The retreat began months earlier. On 28 March, as the Financial Times reported, the government quietly scrapped the 6% 'Google tax" on online ads —one of the few tools designed to make Big Tech pay for extracting value from India without a physical presence here. This followed 2024's repeal of a separate 2% equalization levy after US complaints that it was 'discriminatory and unreasonable".
The timing was deliberate: a pre-emptive signal of goodwill days before Trump's tariffs took effect. FT even noted that 'Trump loves to hear that his pressure is working". The real-world effect: Google, Meta, Amazon, Microsoft, AWS, SAP, PwC, and KPMG all get a cheaper ride in the world's largest open digital market, with the costs of market access dropping to zero.
Reciprocity, not concession
This is exactly backwards. In a moment of tariff escalation, the logic should be reciprocity, not concession. If the US can double duties on our textiles and seafood overnight, India can and should consider:
• A 20-25% minimum tax on US tech, consulting, cloud, and IP-licensing revenues earned here.
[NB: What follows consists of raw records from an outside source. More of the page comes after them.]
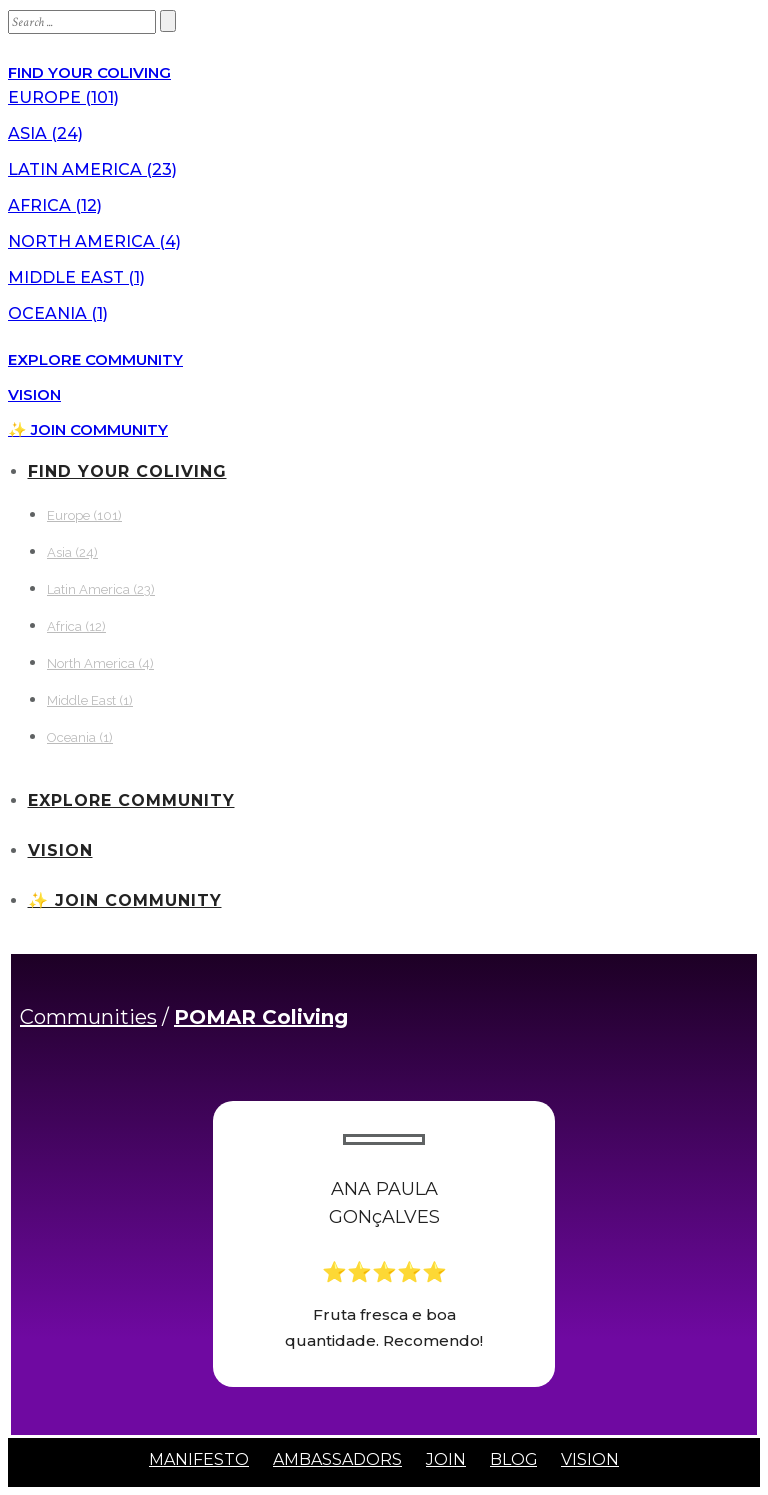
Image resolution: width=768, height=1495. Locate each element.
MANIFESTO (199, 1459)
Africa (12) (55, 205)
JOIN (446, 1459)
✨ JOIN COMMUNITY (88, 429)
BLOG (514, 1459)
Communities (88, 1017)
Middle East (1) (76, 277)
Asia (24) (45, 133)
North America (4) (94, 241)
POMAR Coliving (261, 1017)
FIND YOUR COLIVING (89, 72)
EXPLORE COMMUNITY (95, 359)
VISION (34, 394)
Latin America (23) (92, 169)
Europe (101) (63, 97)
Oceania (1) (58, 313)
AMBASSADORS (337, 1459)
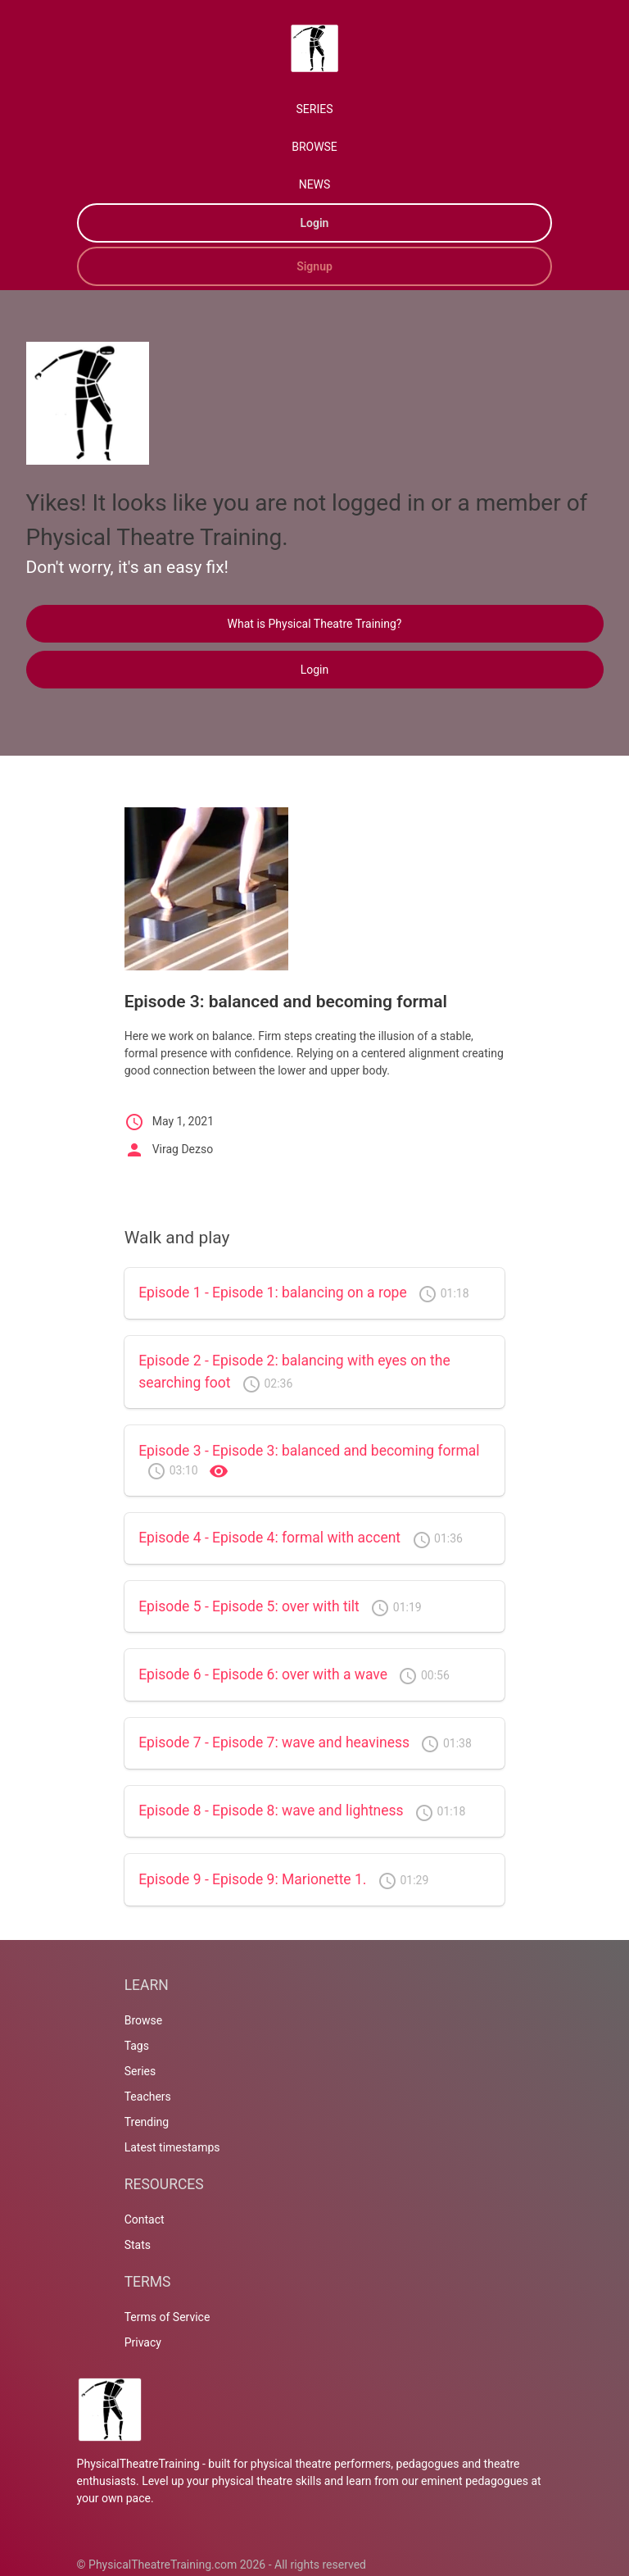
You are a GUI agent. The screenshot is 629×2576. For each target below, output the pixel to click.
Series (140, 2071)
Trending (147, 2121)
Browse (143, 2020)
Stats (137, 2244)
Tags (136, 2045)
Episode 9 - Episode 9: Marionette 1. (252, 1879)
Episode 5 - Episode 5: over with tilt (249, 1606)
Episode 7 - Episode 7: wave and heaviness (274, 1742)
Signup (314, 266)
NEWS (315, 184)
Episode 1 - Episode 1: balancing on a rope (272, 1292)
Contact (144, 2219)
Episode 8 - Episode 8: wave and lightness (270, 1810)
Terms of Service (167, 2317)
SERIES (314, 109)
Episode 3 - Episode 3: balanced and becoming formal (308, 1450)
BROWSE (314, 146)
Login (315, 222)
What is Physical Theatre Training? (315, 623)
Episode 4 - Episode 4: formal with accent (269, 1537)
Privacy (142, 2342)
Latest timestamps (172, 2147)
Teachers (147, 2096)
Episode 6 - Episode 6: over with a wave (262, 1674)
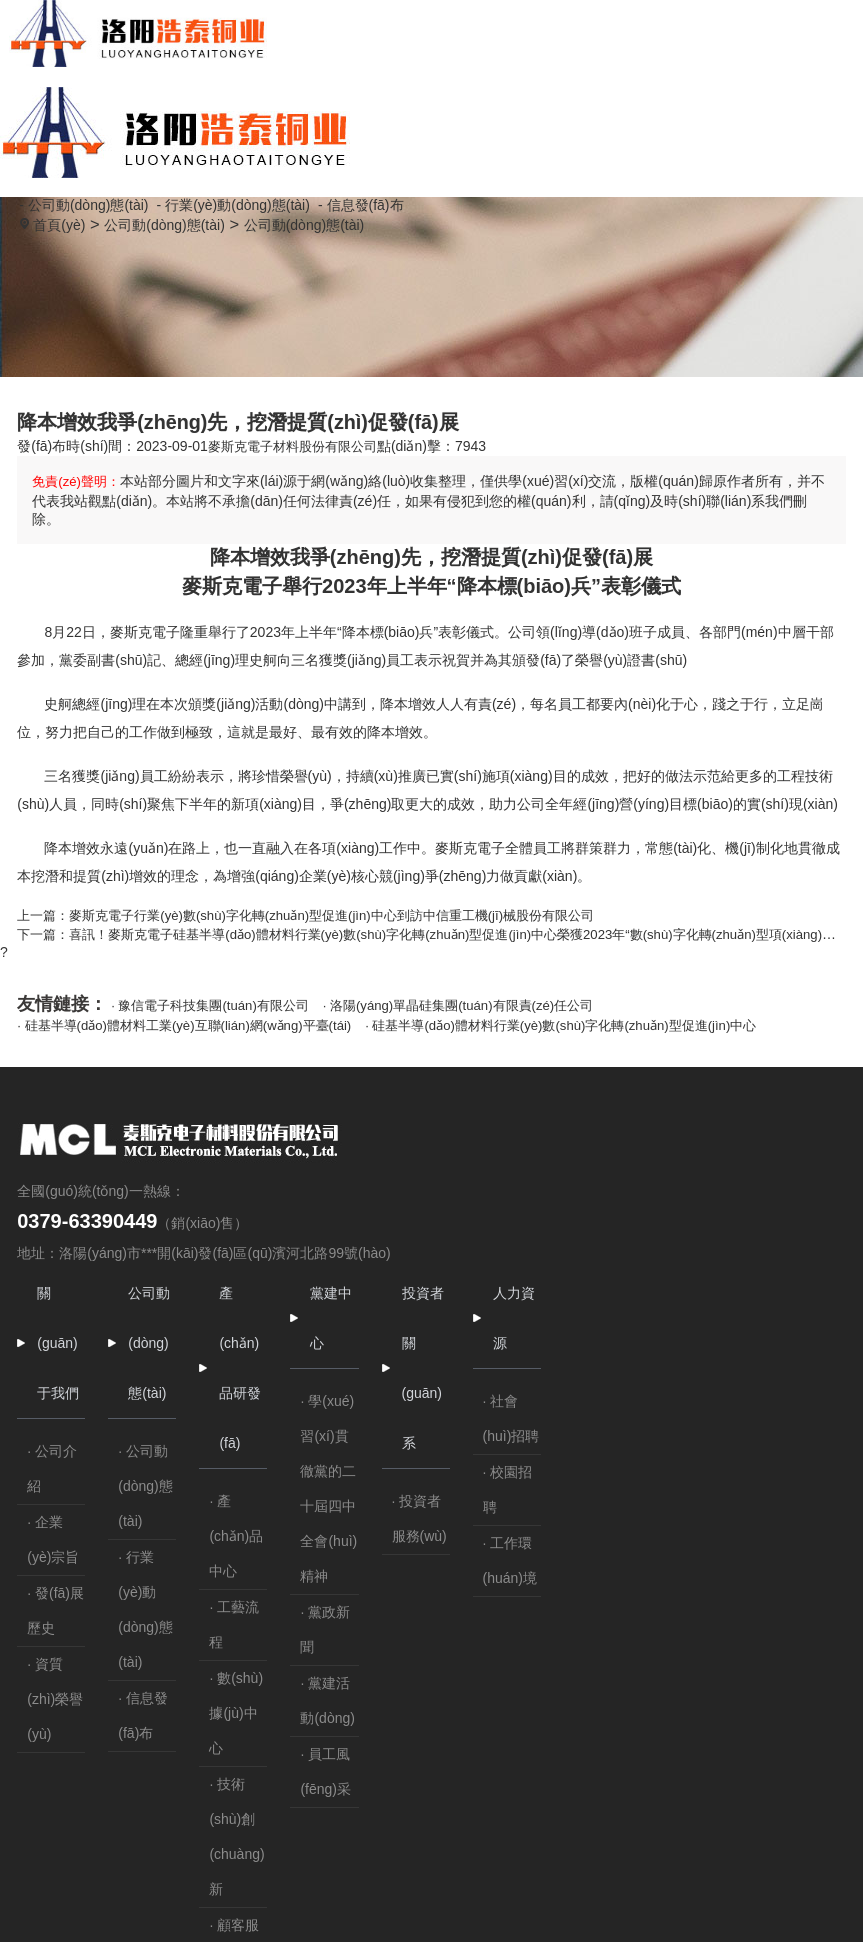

• Transfer pricing reform for GCCs: if 40-50% of the work happens in India, we should extract fair value—not the token 'cost + 5%" that many firms record today, but 'cost + 50%". That's the difference between accepting a service-centred mark-up and pricing India's role as a core profit centre in these companies' global operations.
The reflexive fear is that American companies will 'unplug" Indian IT services if we push back. That is a myth. Two decades of operational maturity, scale, and cost advantage mean there is no readymade Poland, Israel, or Midwestern US waiting to absorb those millions of engineer-hours.
The contrast with China is stark: Beijing buys ' ₹0 worth" of these services and locks its market down; India's openness is the prize. We act as if this makes us vulnerable; in reality, it makes us indispensable.
The levers we refuse to pull
The market. The talent. The daily, unpaid contribution of hundreds of millions of Indian users to the training of global AI models. These are assets no tariff can touch—unless we choose not to use them.
Right now, our negotiation posture is defensive, even apologetic. We dismantle taxes meant to make Big Tech pay its share and hope it buys goodwill. Washington plays hardball; we play nice. That is not a recipe for parity.
A different playbook
Trade talks are not charity auctions. The willingness to walk away is often the most powerful tool in the room. When we remove a tax to please Washington, we should ask: What are we getting in return? If the answer is 'nothing yet", we have already lost.
India's digital market, engineering workforce, and user-generated data are as strategic as its pharmaceuticals or textiles. The day we start treating them that way—pricing them fairly, taxing them reciprocally, and putting them squarely on the negotiating table—is the day we stop negotiating from a position of weakness.
Until then, we'll keep watching our fellow passengers on the Vande Bharat Express train the world's AI for free, while the bill for their value creation is paid somewhere else.
Pankaj Mishra is a journalist and co-founder of FactorDaily. He has spent over two decades reporting on technology, startups, and work in India with a focus on the people and places often left out of the spotlight.